Saved entries:
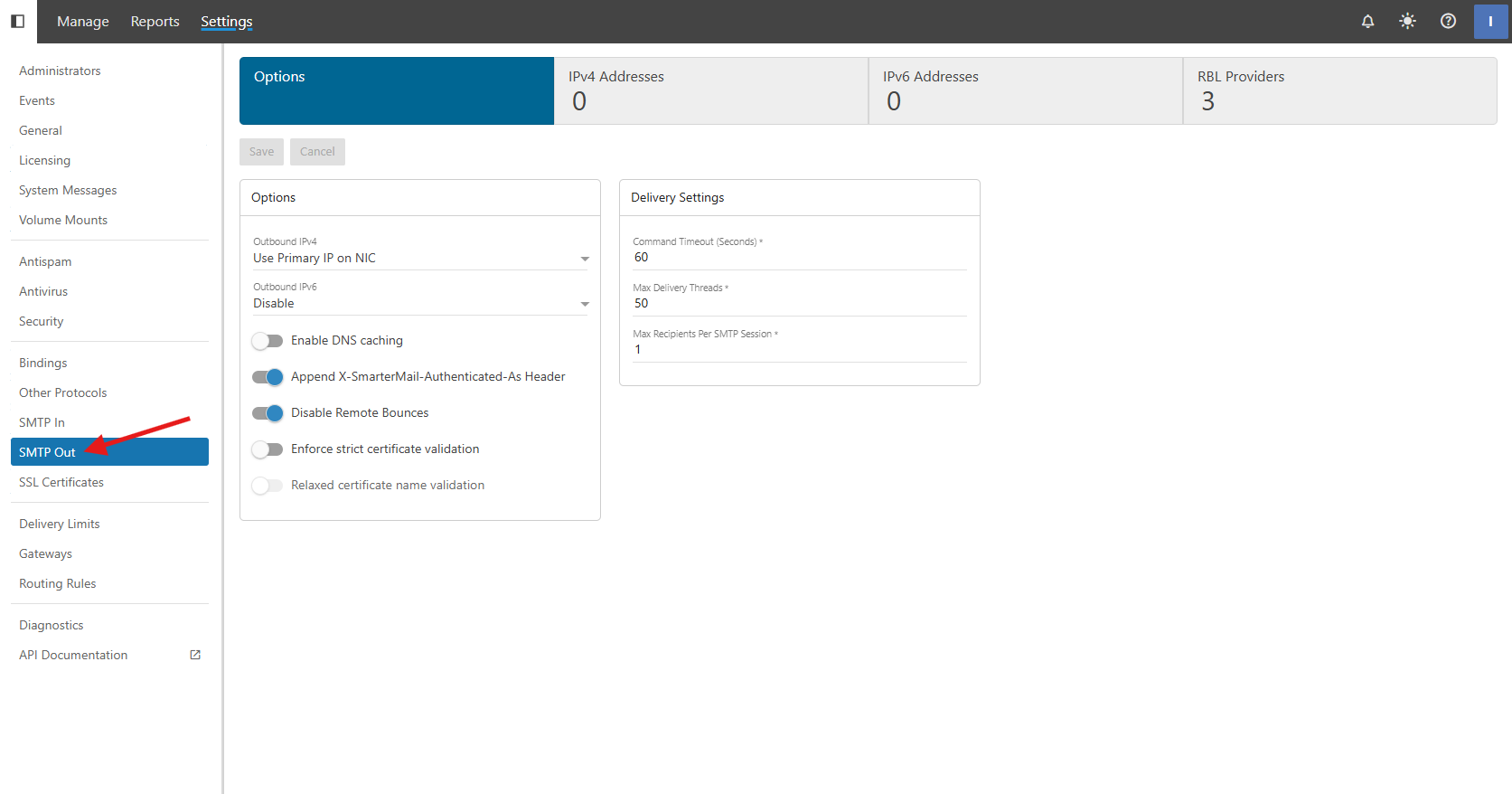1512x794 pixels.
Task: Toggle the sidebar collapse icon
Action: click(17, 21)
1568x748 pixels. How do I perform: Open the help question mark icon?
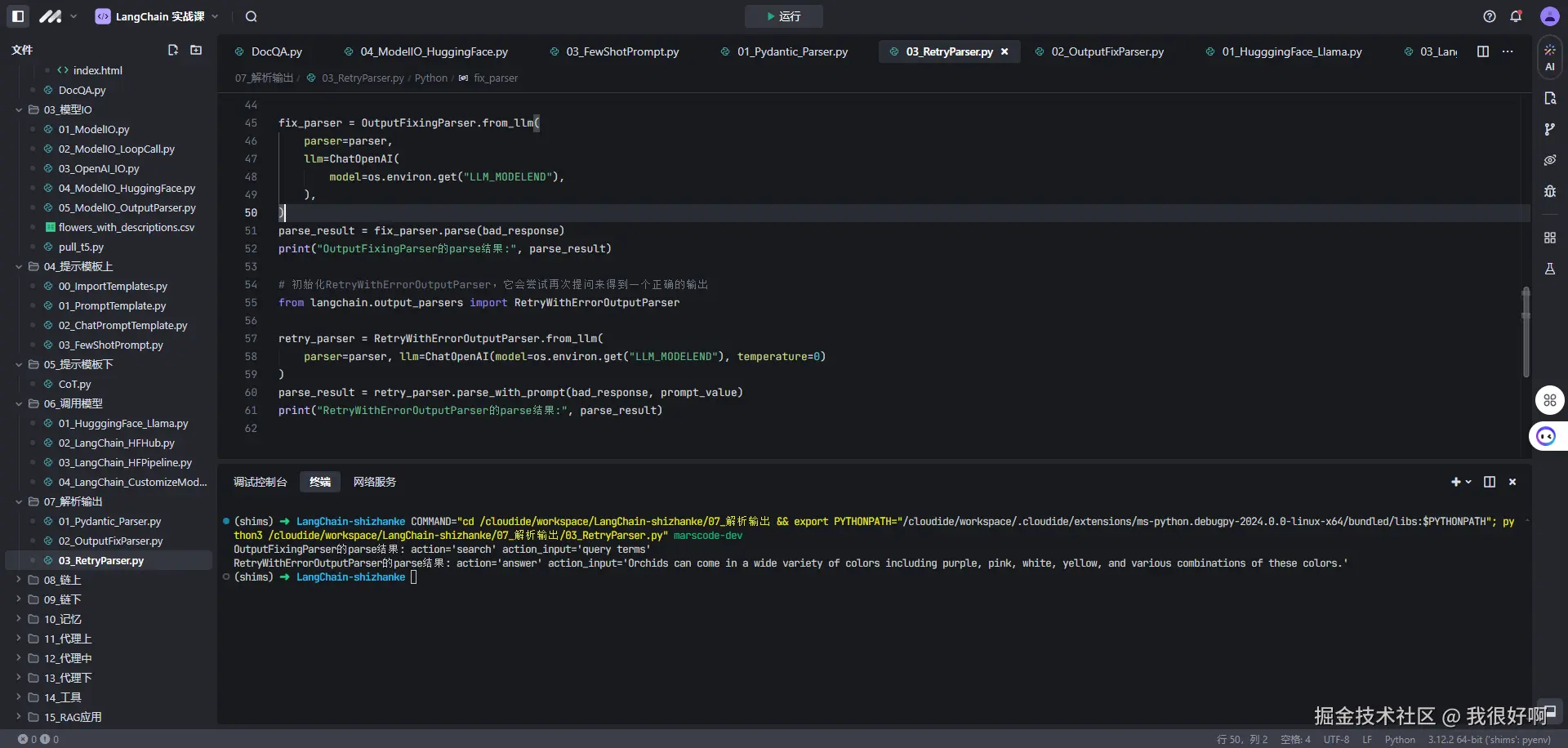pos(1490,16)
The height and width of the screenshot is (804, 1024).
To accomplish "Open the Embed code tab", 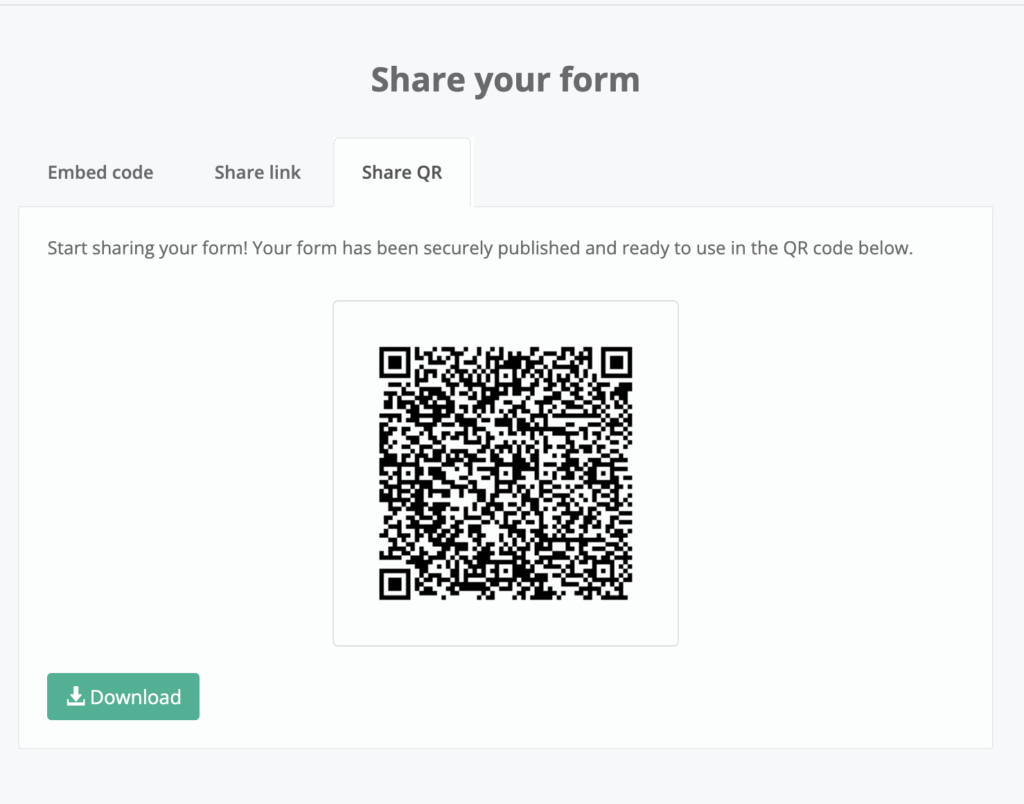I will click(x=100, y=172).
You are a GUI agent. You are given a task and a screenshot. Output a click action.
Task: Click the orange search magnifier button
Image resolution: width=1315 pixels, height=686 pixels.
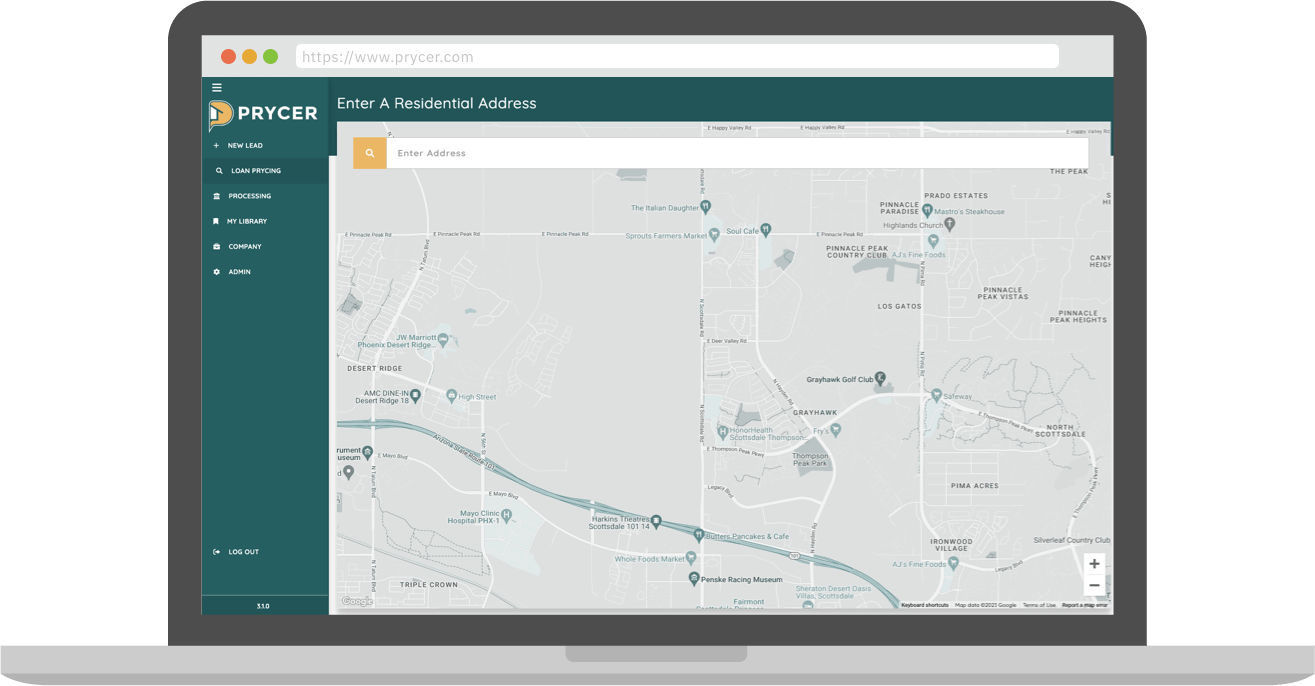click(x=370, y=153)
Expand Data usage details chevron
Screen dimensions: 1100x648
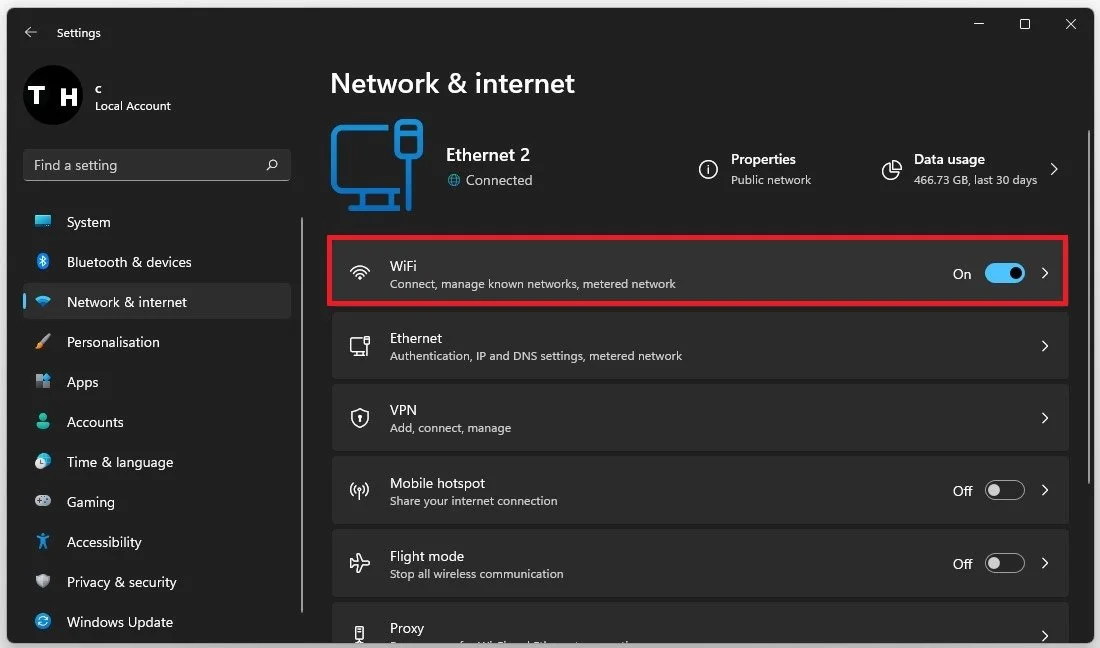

DIRECTIONS:
Which lines of the records hold the string "screenshot"? Copy each one.

REPLY:
The height and width of the screenshot is (804, 1024).
You are a GUI agent. You are given a task and a screenshot. Output a click action.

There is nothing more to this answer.